Procédure devant la Cour :
Par une requête, enregistrée le 21 février 2017 et un mémoire complémentaire, enregistré le 17 mars 2017, M.A..., représenté par Me Apaydin, demande à la Cour :
1°) d'annuler le jugement rendu par le Tribunal administratif de Melun en date du
25 janvier 2017 en toutes ses dispositions ;
2°) d'annuler l'arrêté du préfet du Val-de-Marne du 24 novembre 2016 par lequel le préfet lui a fait obligation de quitter le territoire français, a fixé le pays de destination de la reconduite et a prononcé une interdiction du retour du territoire français pour une durée de trois ans ;
3°) d'enjoindre au préfet du Val-de-Marne de lui délivrer une carte de séjour ou, à défaut, de lui enjoindre de procéder au réexamen de sa situation administrative.
Il soutient que :
En ce qui concerne la décision portant obligation de quitter le territoire français :
- elle est entachée d'incompétence ;
- elle est entachée d'une insuffisance de motivation ;
- elle méconnaît les stipulations de l'article 3 de la convention européenne de sauvegarde des droits de l'homme et des libertés fondamentales ;
- elle méconnaît les stipulations de l'article 8 de la convention européenne de sauvegarde des droits de l'homme et des libertés fondamentales et les dispositions de l'article L. 313-11 7° du code de l'entrée et du séjour des étrangers et du droit d'asile ;
- elle méconnaît les dispositions de l'article L. 313-14 du code de l'entrée et du séjour des étrangers et du droit d'asile ;
En ce qui concerne la décision lui refusant un délai de départ volontaire :
- elle est entachée d'incompétence ;
- elle est entachée d'un défaut de motivation ;
- elle méconnaît les dispositions de l'article L. 511-1. II-1° du code de l'entrée et du séjour des étrangers et du droit d'asile ;
- elle est illégale par voie d'exception d'illégalité de la décision d'obligation de quitter le territoire français ;
En ce qui concerne la décision fixant le pays de renvoi :
- elle est entachée d'incompétence ;
- elle méconnaît les dispositions de l'article L. 531-1 du code de l'entrée et du séjour des étrangers et du droit d'asile ;
- elle est illégale par voie d'exception d'illégalité de la décision d'obligation de quitter le territoire français ;
En ce qui concerne la décision d'interdiction de retour :
- elle est entachée d'incompétence ;
- elle est entachée d'un défaut de motivation ;
- elle est entachée d'une erreur manifeste d'appréciation ;
- elle est illégale par voie d'exception d'illégalité de la décision d'obligation de quitter le territoire français ;
La requête a été communiquée au préfet du Val-de-Marne, qui n'a pas présenté de mémoire en défense.

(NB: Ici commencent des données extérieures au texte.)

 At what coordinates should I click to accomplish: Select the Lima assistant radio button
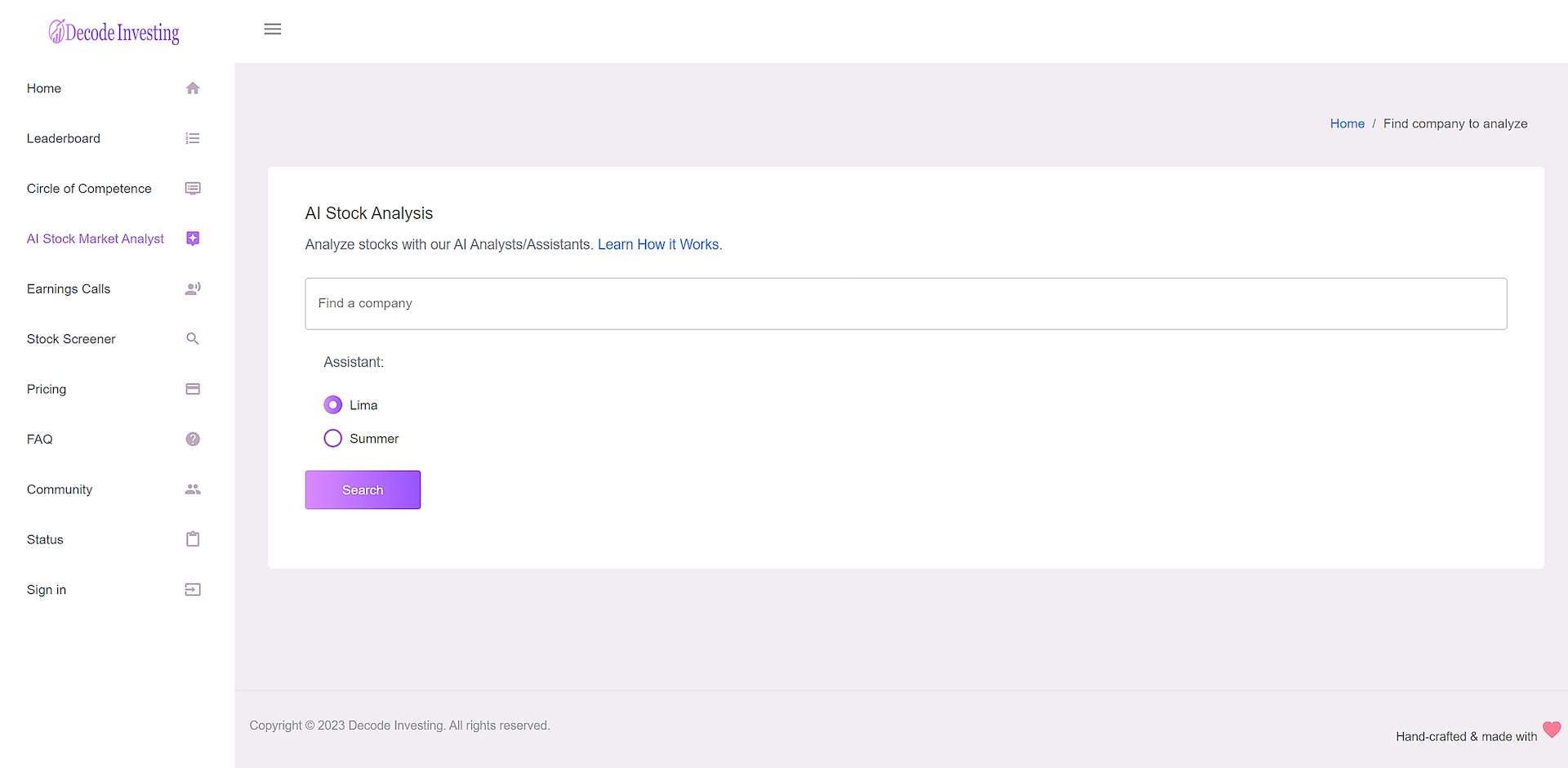333,405
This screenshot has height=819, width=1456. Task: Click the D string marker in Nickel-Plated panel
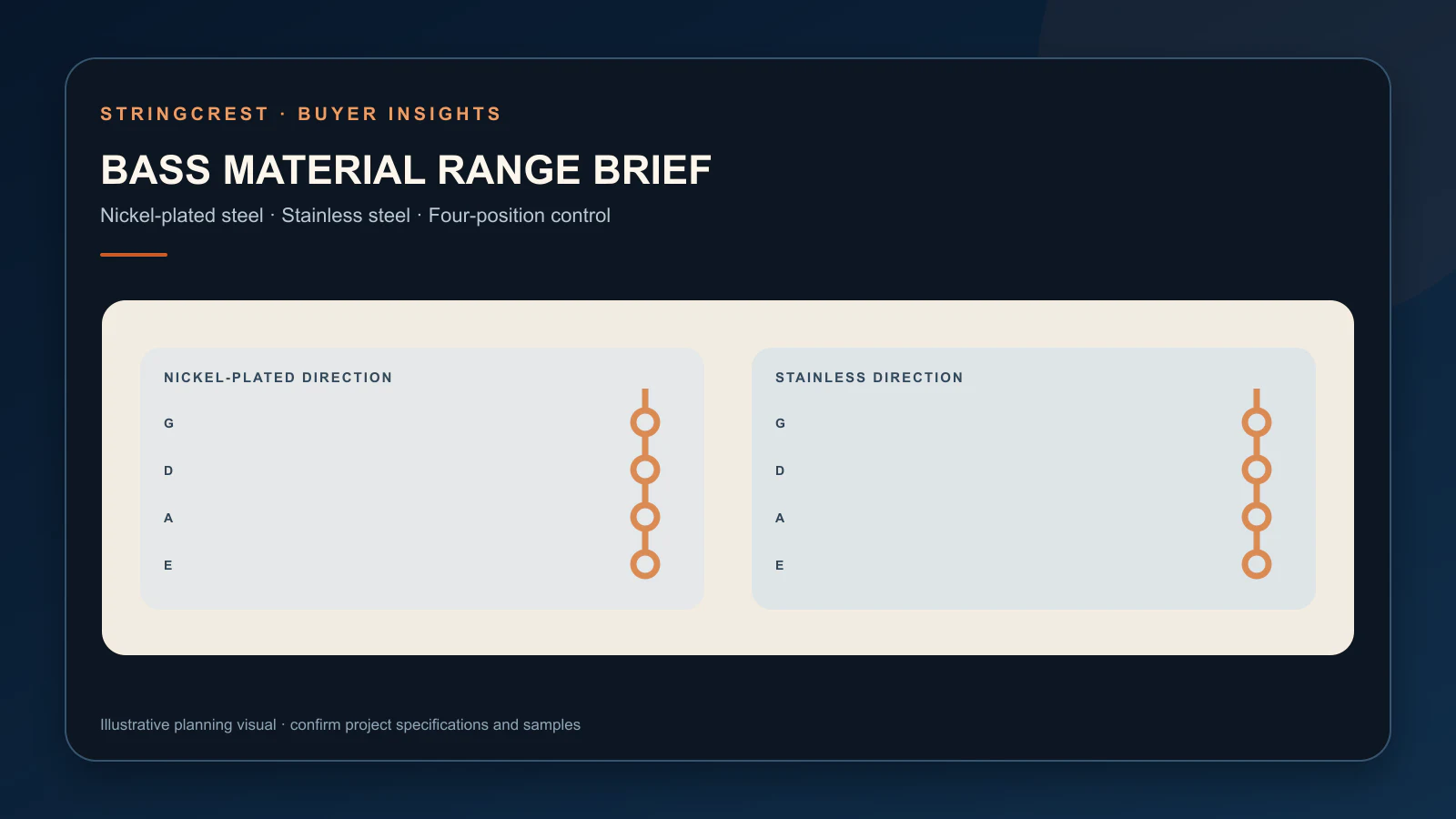point(645,470)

Vu les autres pièces du dossier.
Vu :
- la convention européenne de sauvegarde des droits de l'homme et des libertés fondamentales ;
- le code de l'entrée et du séjour des étrangers et du droit d'asile ;
- le code de justice administrative.
Le président de la formation de jugement a dispensé le rapporteur public, sur sa proposition, de prononcer des conclusions à l'audience.
Les parties ont été régulièrement averties du jour de l'audience.
Ont été entendus au cours de l'audience publique :
- le rapport de Mme Heers, président-rapporteur,
- et les observations de Me Apaydin, avocat de M.A....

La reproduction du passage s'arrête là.